Overview#
Field teams deploying to remote locations, disaster zones, or communications-denied environments cannot rely on live map tile servers. The Map Offline domain lets operators cache map tiles to cloud storage before a deployment, carry those tiles onto devices, and later synchronise any edits they made while offline, resolving conflicts automatically or flagging them for manual review when connectivity returns.
Key Features#
- Map tile caching for offline use with cloud storage integration
- Offline edit synchronisation with conflict resolution strategies
- Presigned URL generation for client-side tile uploads
- Cache statistics and management for storage optimisation
- Conflict detection and resolution for concurrent offline modifications
- Support for multiple map tile formats and zoom levels
Use Cases#
Relevant sectors include defence, law enforcement, and critical infrastructure response teams.

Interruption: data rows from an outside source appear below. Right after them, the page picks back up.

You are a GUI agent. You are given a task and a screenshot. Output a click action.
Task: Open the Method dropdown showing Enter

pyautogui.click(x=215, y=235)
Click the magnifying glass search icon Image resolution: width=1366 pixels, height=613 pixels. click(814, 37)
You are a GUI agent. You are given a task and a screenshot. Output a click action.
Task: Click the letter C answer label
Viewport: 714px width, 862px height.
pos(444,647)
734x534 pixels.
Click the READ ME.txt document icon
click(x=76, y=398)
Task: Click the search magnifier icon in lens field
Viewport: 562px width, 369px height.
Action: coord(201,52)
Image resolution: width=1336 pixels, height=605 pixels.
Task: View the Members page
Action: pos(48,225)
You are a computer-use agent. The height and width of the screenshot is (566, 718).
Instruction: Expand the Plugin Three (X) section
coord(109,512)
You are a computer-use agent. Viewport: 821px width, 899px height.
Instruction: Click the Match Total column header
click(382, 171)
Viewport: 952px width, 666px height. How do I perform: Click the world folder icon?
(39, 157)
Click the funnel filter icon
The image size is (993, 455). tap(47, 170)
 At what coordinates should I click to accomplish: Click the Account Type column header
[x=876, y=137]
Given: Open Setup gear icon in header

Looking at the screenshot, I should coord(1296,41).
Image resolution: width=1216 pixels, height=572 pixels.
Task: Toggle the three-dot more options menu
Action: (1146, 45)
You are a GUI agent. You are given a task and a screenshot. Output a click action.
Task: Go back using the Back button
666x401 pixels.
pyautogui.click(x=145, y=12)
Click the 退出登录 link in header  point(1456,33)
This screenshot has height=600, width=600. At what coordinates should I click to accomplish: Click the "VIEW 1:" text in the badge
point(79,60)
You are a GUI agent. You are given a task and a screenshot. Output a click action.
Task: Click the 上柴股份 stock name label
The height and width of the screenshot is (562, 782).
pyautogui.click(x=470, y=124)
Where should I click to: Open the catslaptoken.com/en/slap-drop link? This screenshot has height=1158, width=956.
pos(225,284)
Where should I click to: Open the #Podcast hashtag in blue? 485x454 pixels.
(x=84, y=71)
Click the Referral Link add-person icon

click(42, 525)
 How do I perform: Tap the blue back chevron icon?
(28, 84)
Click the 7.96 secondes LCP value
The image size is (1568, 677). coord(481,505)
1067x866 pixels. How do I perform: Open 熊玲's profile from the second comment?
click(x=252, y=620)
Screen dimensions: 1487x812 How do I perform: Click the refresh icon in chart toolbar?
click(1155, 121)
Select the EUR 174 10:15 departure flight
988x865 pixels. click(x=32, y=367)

- Enabling field investigators to access maps in areas without network connectivity
- Synchronising offline map edits when connectivity is restored
- Caching map tiles for specific investigation areas before field deployment
- Managing offline map storage with usage statistics and cleanup
Integration#
The Map Offline domain integrates with cloud storage for tile persistence, the synchronisation engine for conflict resolution, and the map visualisation layer for rendering.
Open Standards#
- Slippy Map Tile Addressing (XYZ/TMS): Tile coordinates are addressed using the de facto web mapping standard of zoom/x/y indices derived from Web Mercator projection, compatible with OpenStreetMap, Mapbox, and all major tile providers.
- GeoJSON (RFC 7946): Offline feature geometry and properties are stored, exchanged, and synchronised as GeoJSON objects, enabling interoperability with any GeoJSON-compliant mapping client.
- Web Mercator Projection (EPSG:3857 / OGC:CRS84): Tile bounding-box calculations use the Gudermannian-based Mercator formulae that define the Web Mercator coordinate reference system, ensuring geometric accuracy across zoom levels.
- CRDT (Conflict-free Replicated Data Types): Offline edit synchronisation is governed by CRDT-inspired principles, including a vector-clock implementation that tracks causality and resolves concurrent modifications deterministically.
- GraphQL (June 2018 Specification): All tile-cache management and offline edit sync operations are exposed through a typed GraphQL API, enabling strongly-typed, introspectable access from any GraphQL client.
- JSON Web Token (RFC 7519) / OAuth 2.0 (RFC 6749): Service-to-service calls for queue submission are authenticated with scoped JWT bearer tokens, and all end-user mutations are protected by an OAuth 2.0 bearer-token permission check.
- SHA-256 (FIPS 180-4): Each tile is fingerprinted with a SHA-256 hash on upload to support deduplication and integrity verification before overwriting cached content.
- S3-Compatible Presigned URLs (AWS S3 REST API): Tile uploads and downloads use the S3-compatible presigned-URL pattern (implemented via Cloudflare R2), allowing clients to transfer tile data directly to object storage without proxying through the application server.